What is travelers’ diarrhea?
Travelers’ diarrhea is, as the name suggests, a diarrheal condition most often experienced while traveling. It is more likely to occur in less developed countries in Africa, Asia and Central and South America, but can also occur in developed countries. In most cases, travelers’ diarrhea is fairly mild and does not last very long. It is not usually severe or life-threatening. However, it can be dangerous in very young children or babies who may become dehydrated within a few hours if the diarrhea is severe, especially if the diarrhea is accompanied by vomiting. It may also be dangerous in the elderly or in people already weakened by another illness.
In most cases the diarrhea resolves without treatment. However, in more serious cases where the diarrhea is caused by infection with a specific organism treatment may be required. “Gastroenteritis” is the term used to describe any infections that cause diarrhea.
For most healthy travelers, diarrhea is a nuisance and uncomfortable, but is rarely a serious health problem. However, for malnourished children in developing countries diarrhea can often be life-threatening and many die each year as a result of severe dehydration.
What are the symptoms of travelers’ diarrhea?
In most cases, the diarrhea, often accompanied by griping abdominal pain, will last 1 or 2 days. If it continues for more than 3 days, or for more than 1 day in a baby, seek medical attention. If there is blood in the diarrhea or a high temperature (fever) is also present, the cause could be more serious.
What different types of organisms are responsible for travelers’ diarrhea?
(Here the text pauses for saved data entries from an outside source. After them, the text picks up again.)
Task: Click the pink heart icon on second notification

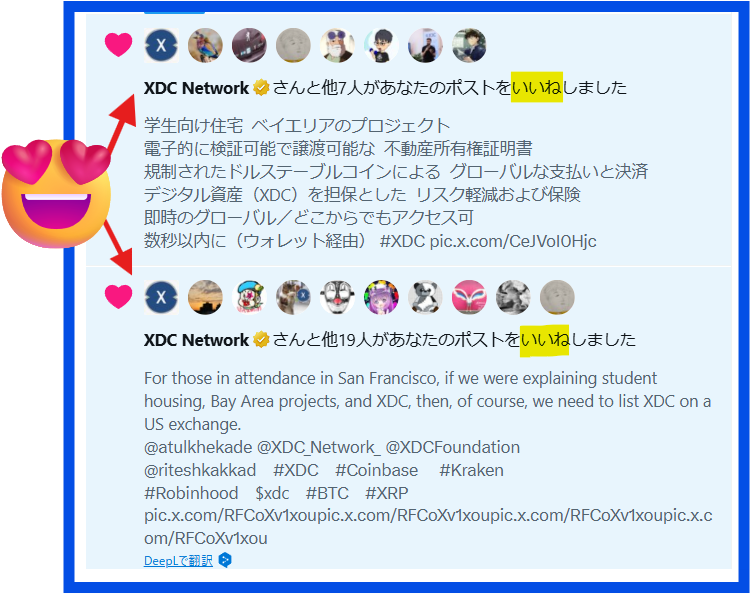Action: [118, 297]
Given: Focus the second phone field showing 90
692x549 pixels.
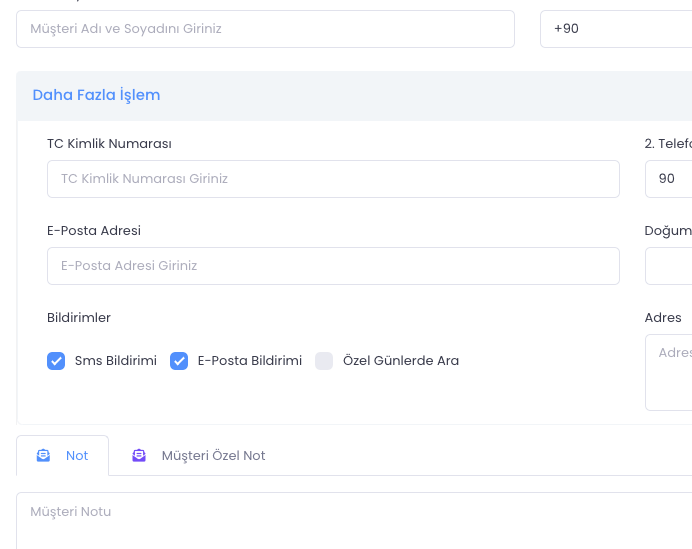Looking at the screenshot, I should pos(670,179).
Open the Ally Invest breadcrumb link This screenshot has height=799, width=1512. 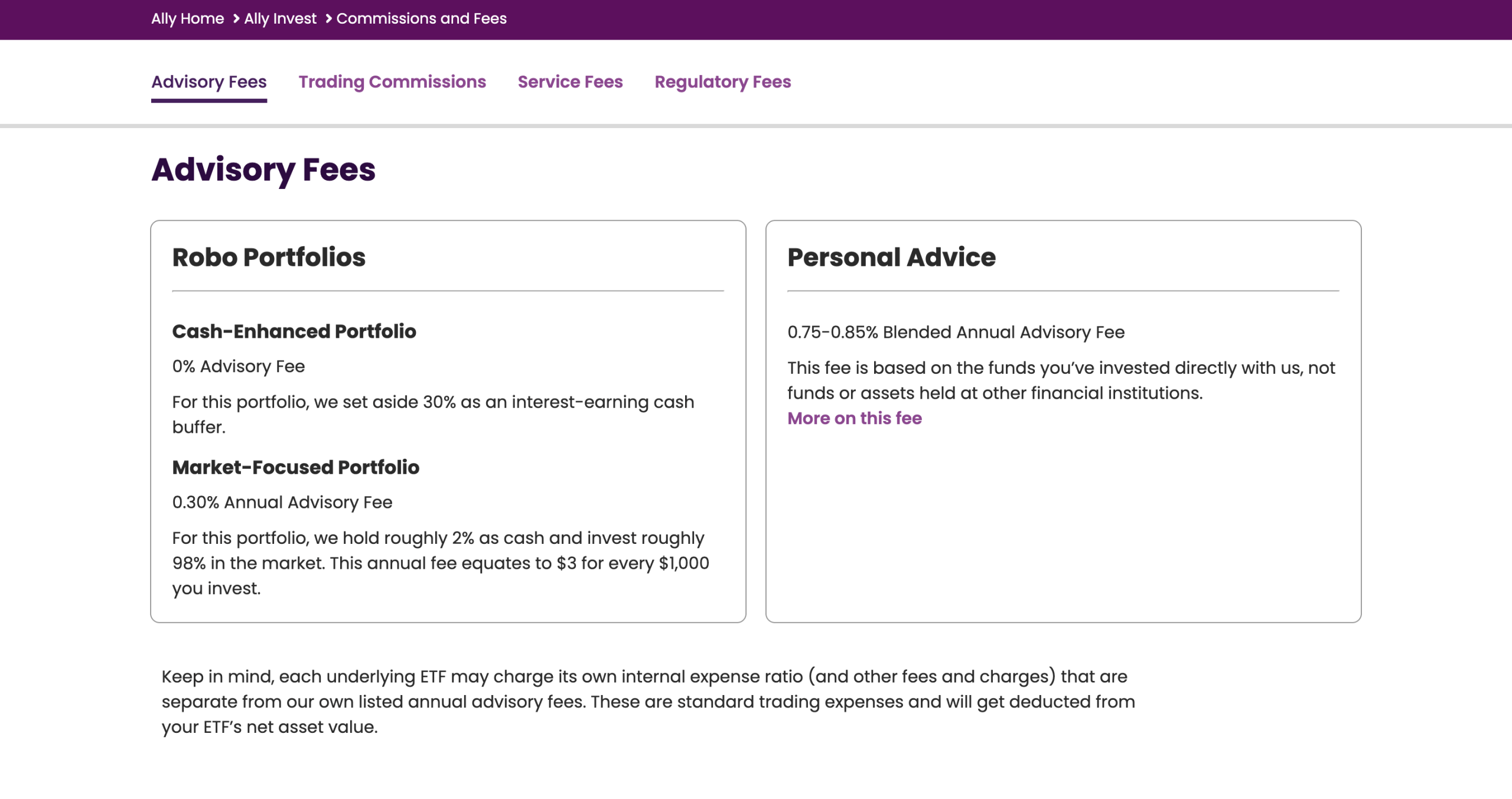tap(281, 19)
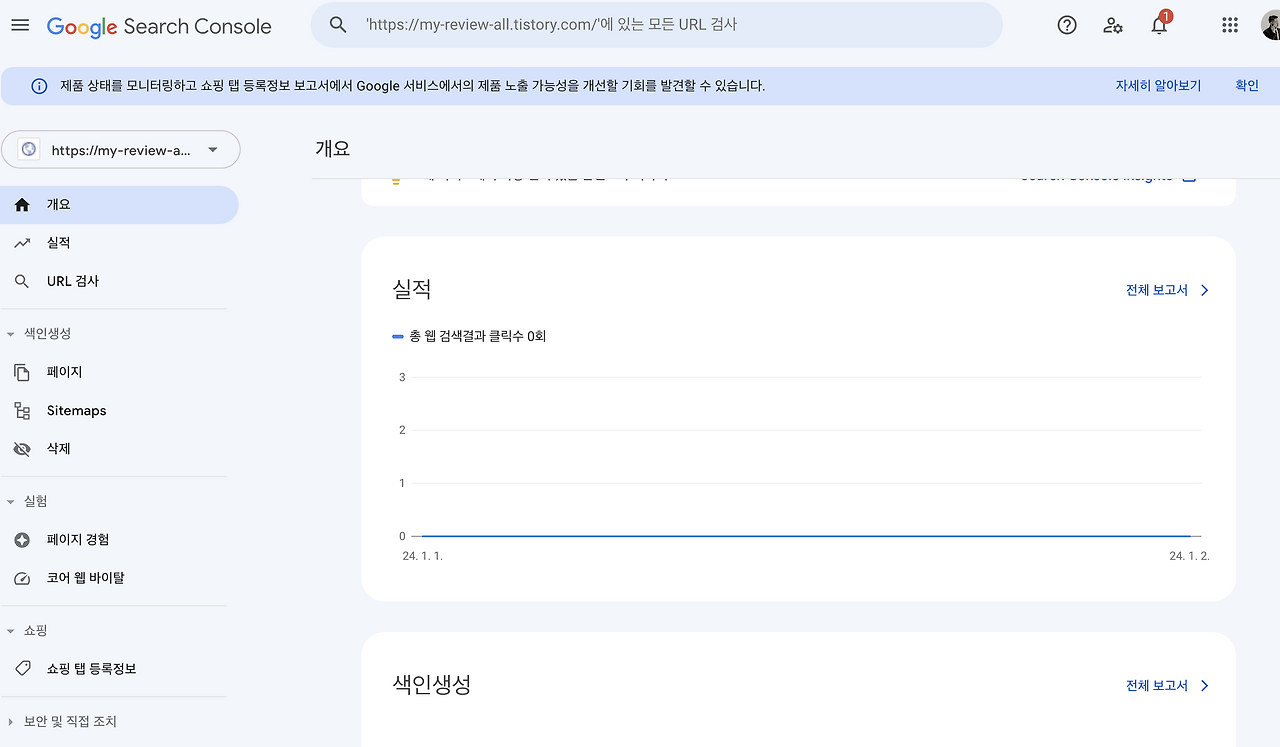Image resolution: width=1280 pixels, height=747 pixels.
Task: Click the Google apps grid icon
Action: (1230, 25)

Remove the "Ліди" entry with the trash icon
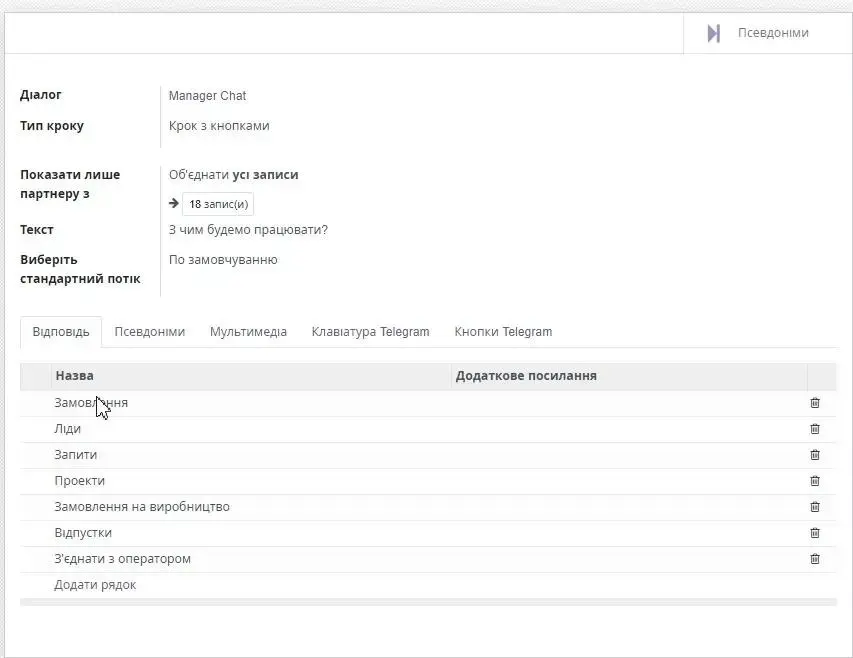(x=814, y=428)
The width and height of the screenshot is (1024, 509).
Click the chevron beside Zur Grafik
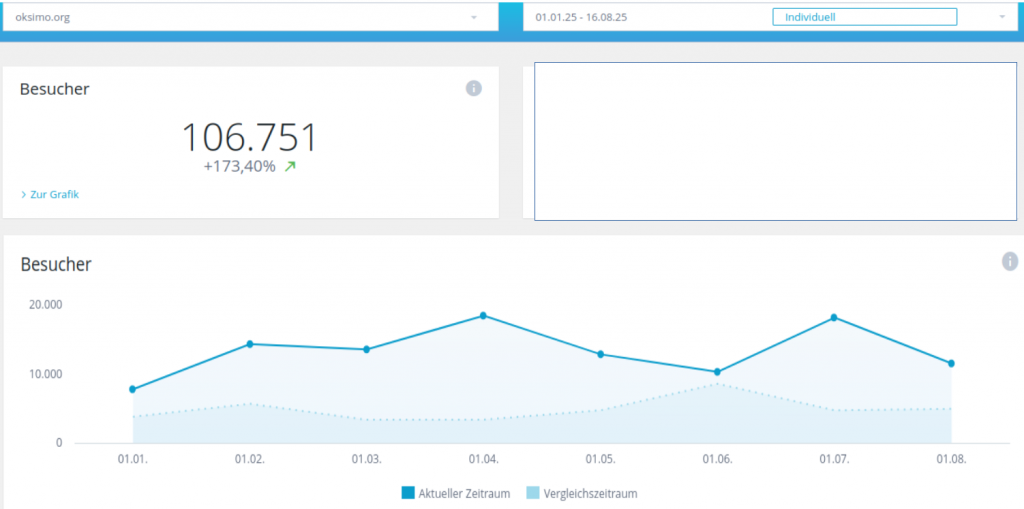pos(23,195)
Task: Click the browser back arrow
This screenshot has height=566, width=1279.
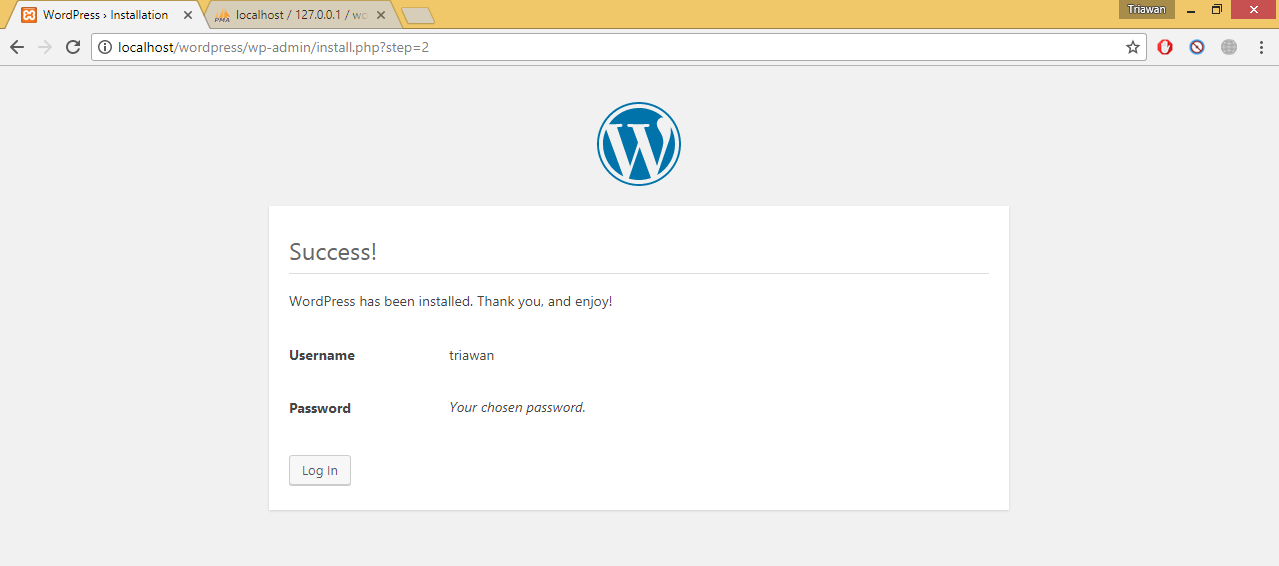Action: [x=17, y=47]
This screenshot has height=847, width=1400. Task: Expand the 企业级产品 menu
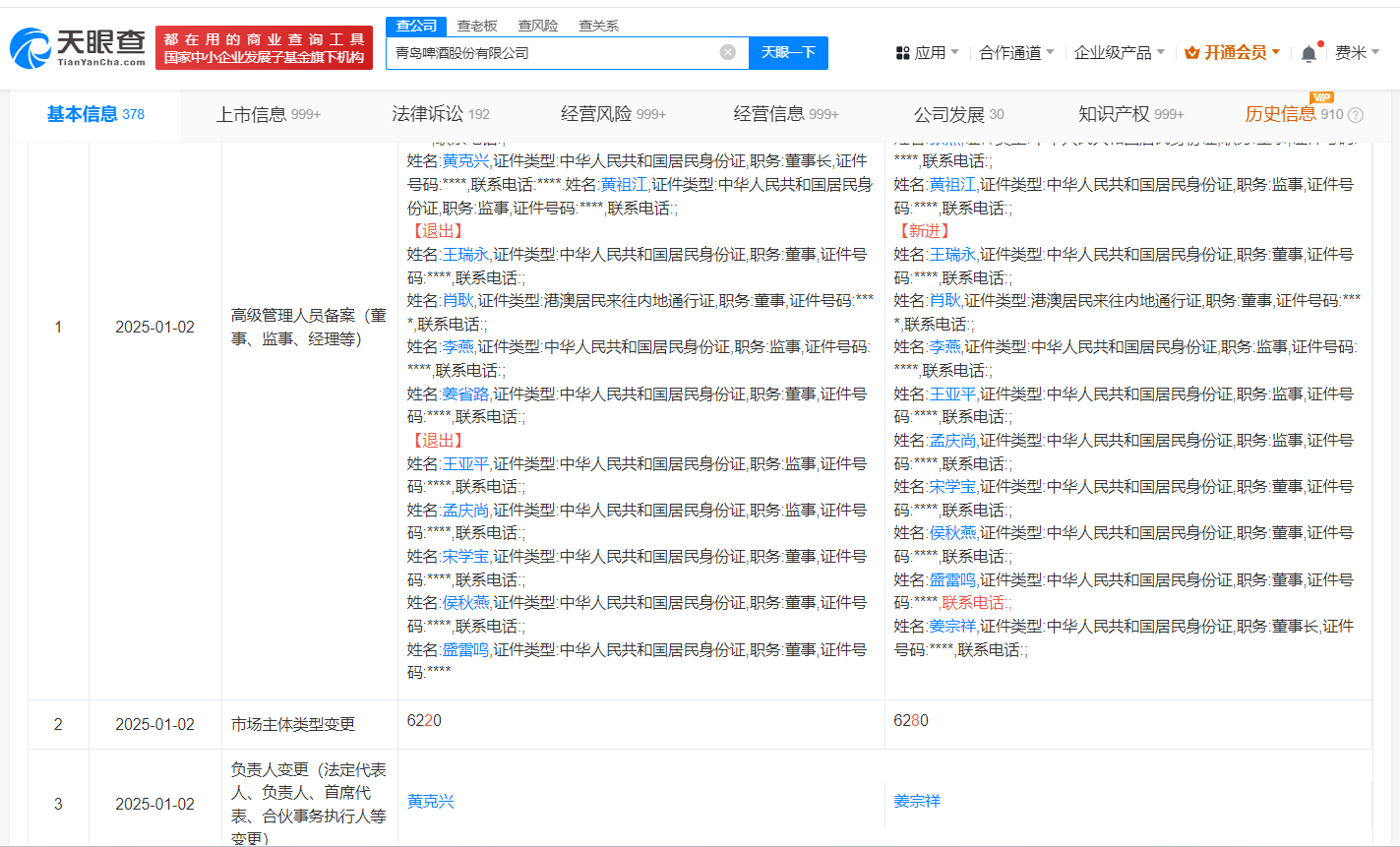coord(1119,53)
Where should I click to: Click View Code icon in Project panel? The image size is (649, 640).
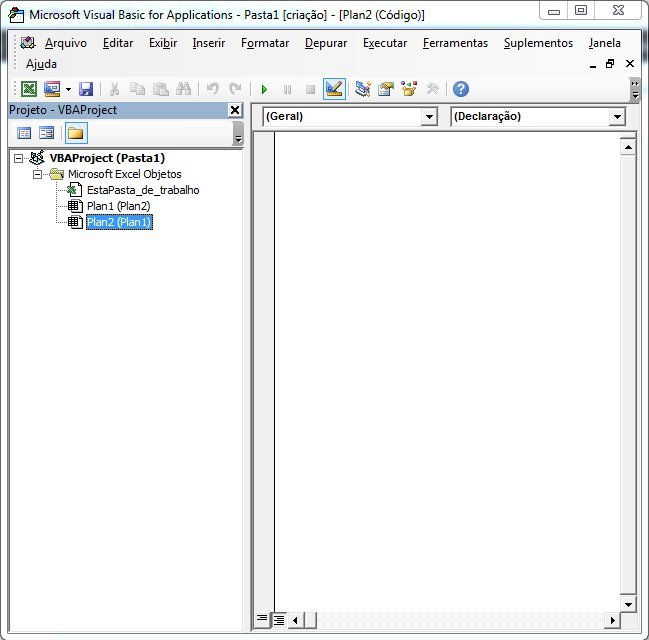tap(24, 133)
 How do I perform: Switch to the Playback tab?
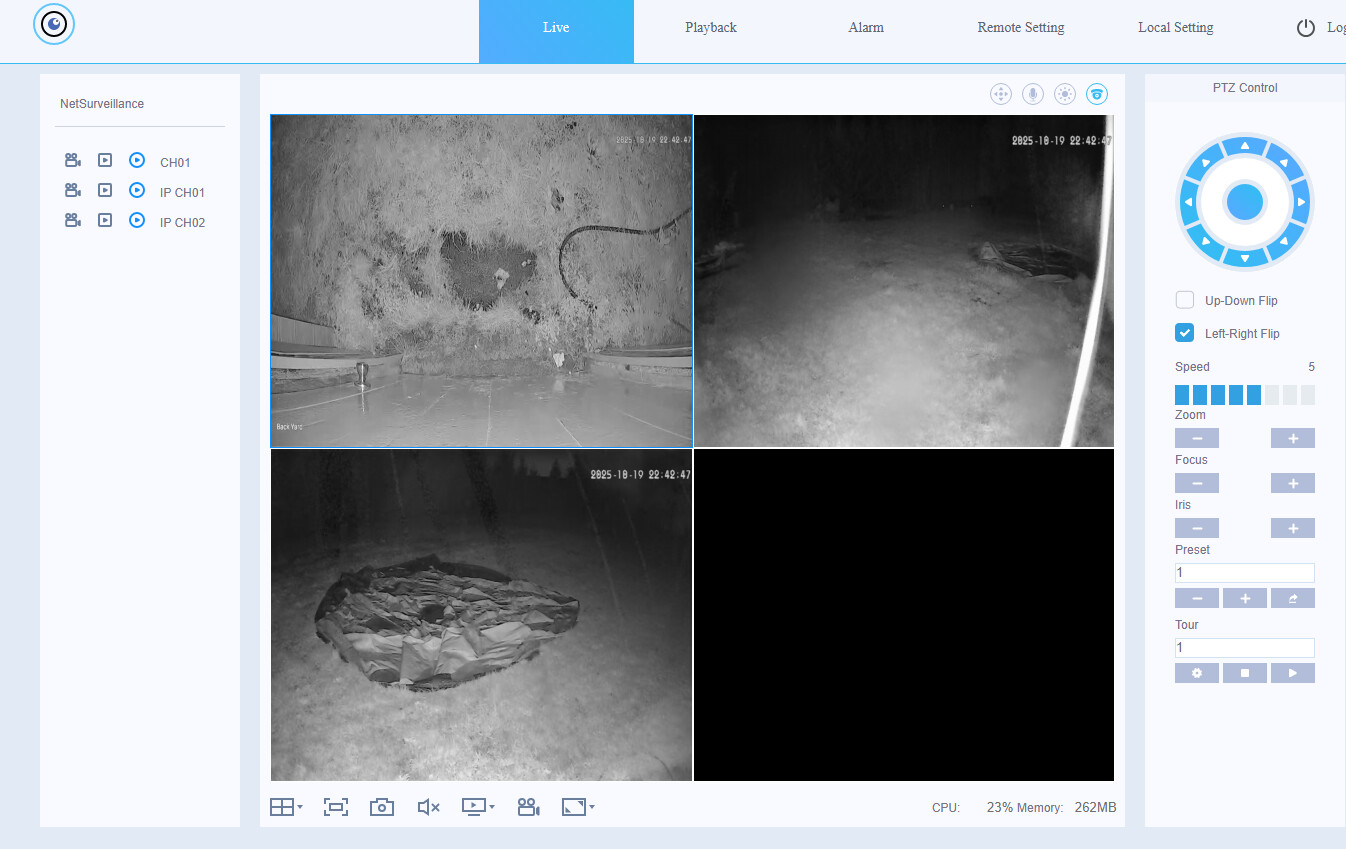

In 80-90% of cases, travelers’ diarrhea is caused by bacterial pathogens. Most cases are mild and last only a few days. However, certain strains of the bacterium, such as E. coli 0157: H, can potentially cause a very serious, even life-threatening infection. Symptoms include severe, bloody diarrhea and abdominal cramps. This can be followed by serious organ system damage such as kidney failure. You may be exposed to E. coli from contaminated water or food — especially raw vegetables and undercooked ground beef. While healthy adults usually recover from an E. coli O157:H7 infection with within a week, more vulnerable populations, such as young children and older adults, can develop a life-threatening form of kidney failure called hemolytic uremic syndrome (HUS).